260 Views Asked by At

I am working on a lexer. I have a Token struct, which looks like this:

struct Token {
    enum class Type { ... };
    
    Type type;
    std::string_view lexeme;
}

The Token's lexeme is just a view to a small piece of the full source code (which, by the way, is also std::string_view).

The problem is that I need to re-map special characters (for instance, '\n'). Storing them as-is isn't a nice solution.

I've tried replacing lexeme's type with std::variant<std::string, std::string_view>, but it has quickly become spaghetti code, as every time I want to read the lexeme (for example, to check if the type is Bool and lexeme is "true") it's a big pain.

Storing lexeme as an owning string won't solve the problem.

By the way, I use C++20; maybe there is a nice solution for it?

2

There are 2 best solutions below

0
Jan Schultke On BEST ANSWER

You could just use std::string

Firstly, a std::string could be used in a Token just as well as a std::string_view. This might not be as costly as you think, because std::string in all C++ standard libraries has SSOs (small string optimizations).

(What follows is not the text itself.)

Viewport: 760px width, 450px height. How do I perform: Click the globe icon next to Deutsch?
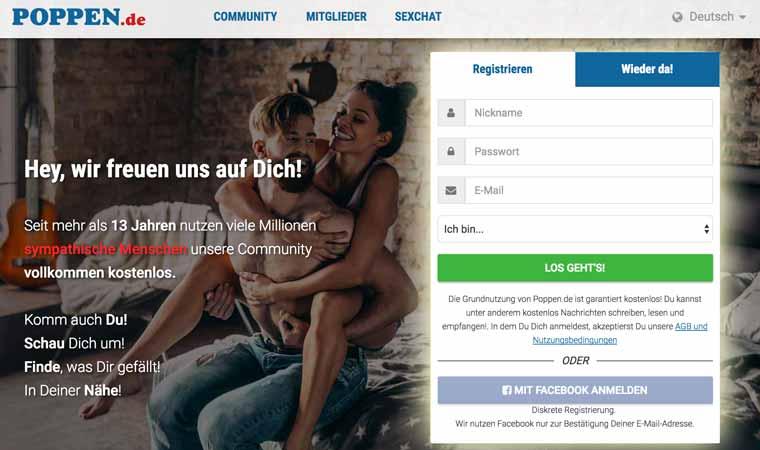tap(677, 17)
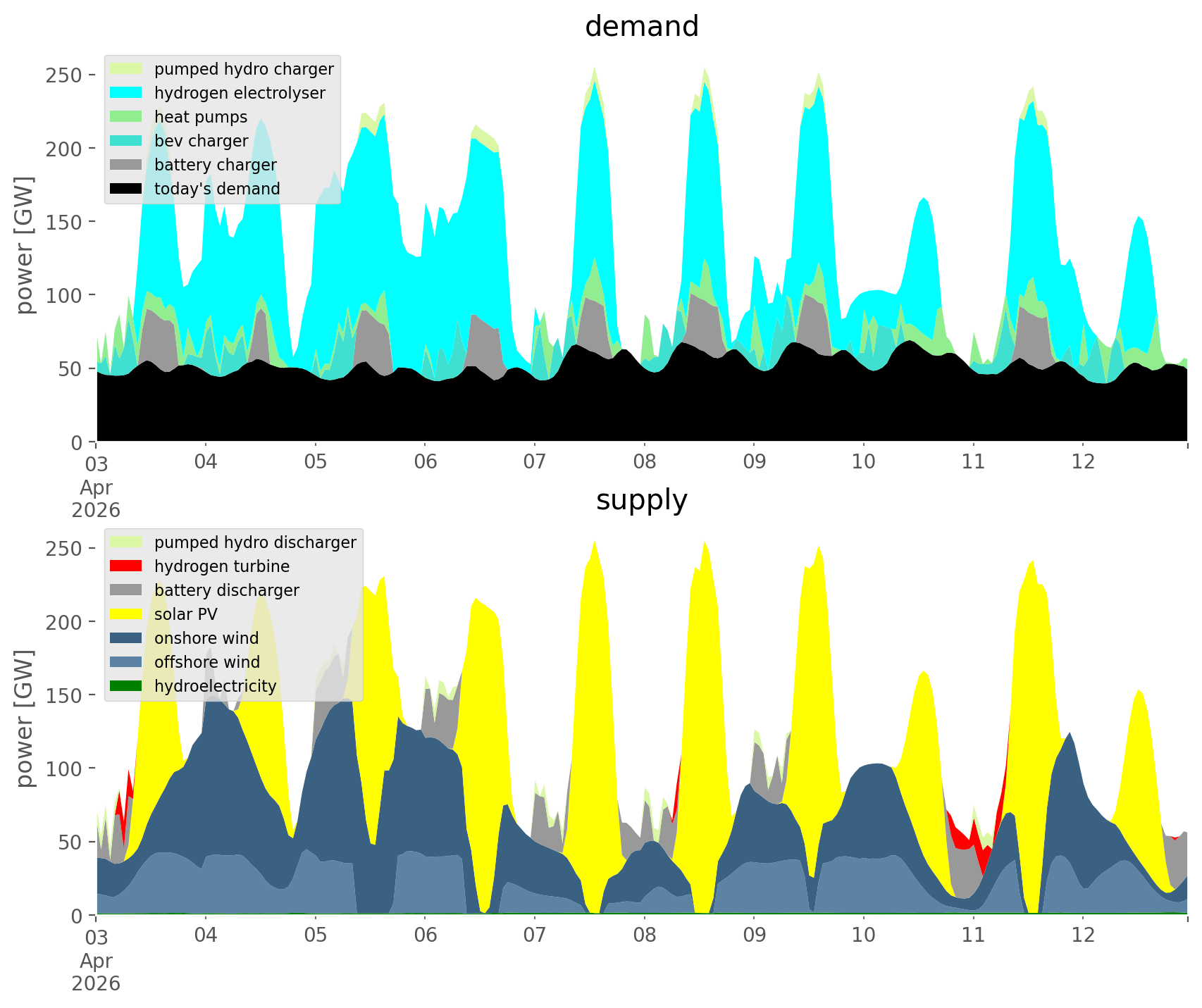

This means that short tokens like "const" wouldn't be allocated on the heap; the characters would be stored directly inside the container. Before bothering with std::string_view and std::variant, you might want to measure whether allocations are even being a performance issue. Otherwise, this is a case of premature optimization.

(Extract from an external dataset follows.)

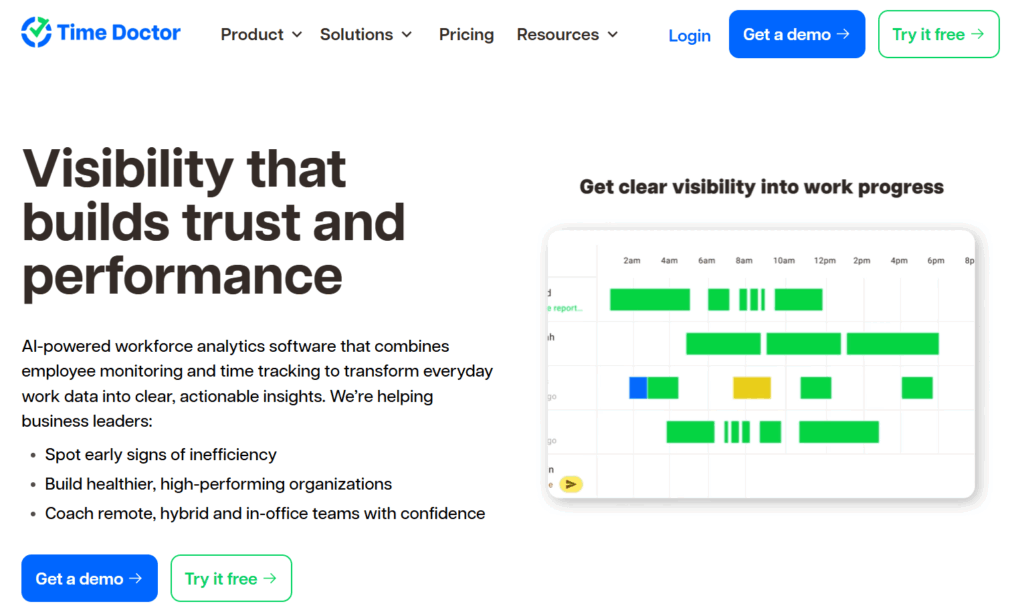The image size is (1024, 614).
Task: Click the arrow in the bottom Try it free button
Action: click(270, 578)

If you insist on std::variant ...

User @Homer512 has provided a solid solution already. Rather than using the std::variant directly, you could create a wrapper around it which provides a string-like interface for both std::string and std::string_view.

This is easy to do, because the name and meaning of most member functions is identical for both classes. That also makes them easy to use through std::visit.

struct MaybeOwningString
{
    using variant_type = std::variant<std::string, std::string_view>;
    using size_type = std::string_view::size_type;

    variant_type v;

    // main member function which grants access to either alternative as a view
    std::string_view view() const noexcept {
        return std::visit([](const auto& str) -> std::string_view {
            return str;
        }, v);
    }

    // various helper functions which expose commonly used member functions
    bool empty() const noexcept {
        // helper functions can be implemented with std::visit, but this is verbose
        return std::visit([](const auto& str) {
            return str.empty();
        }, v);
    }

    size_type size() const noexcept {
        // helper functions can also be implemented by using view()
        return view().size();
    }

    // ...
};
2
Homer512 On

It seems to me that all you need is to encapsulate the variant to provide a uniform interface to both. Since it is dirt-cheap to convert an std::string to an std::string_view and it is equally cheap to copy an std::string_view, you can just create a method for that and access the content like that.

struct OptOwnString
{
    using variant_t = std::variant<std::string, std::string_view>;
    variant_t value;

    std::string_view view() const noexcept
    {
        /**
         * Note: noexcept since it is effectively impossible to
         * make this particular variant valueless_by_exception
         */
        return std::visit([](auto const& v) {
              return std::string_view(v); }, value);
    }
};

int main()
{
    OptOwnString owning { std::string("foo") };
    std::cout << owning.view() << '\n';
    OptOwnString borrowed { owning.view() };
    std::cout << borrowed.view() << '\n';
}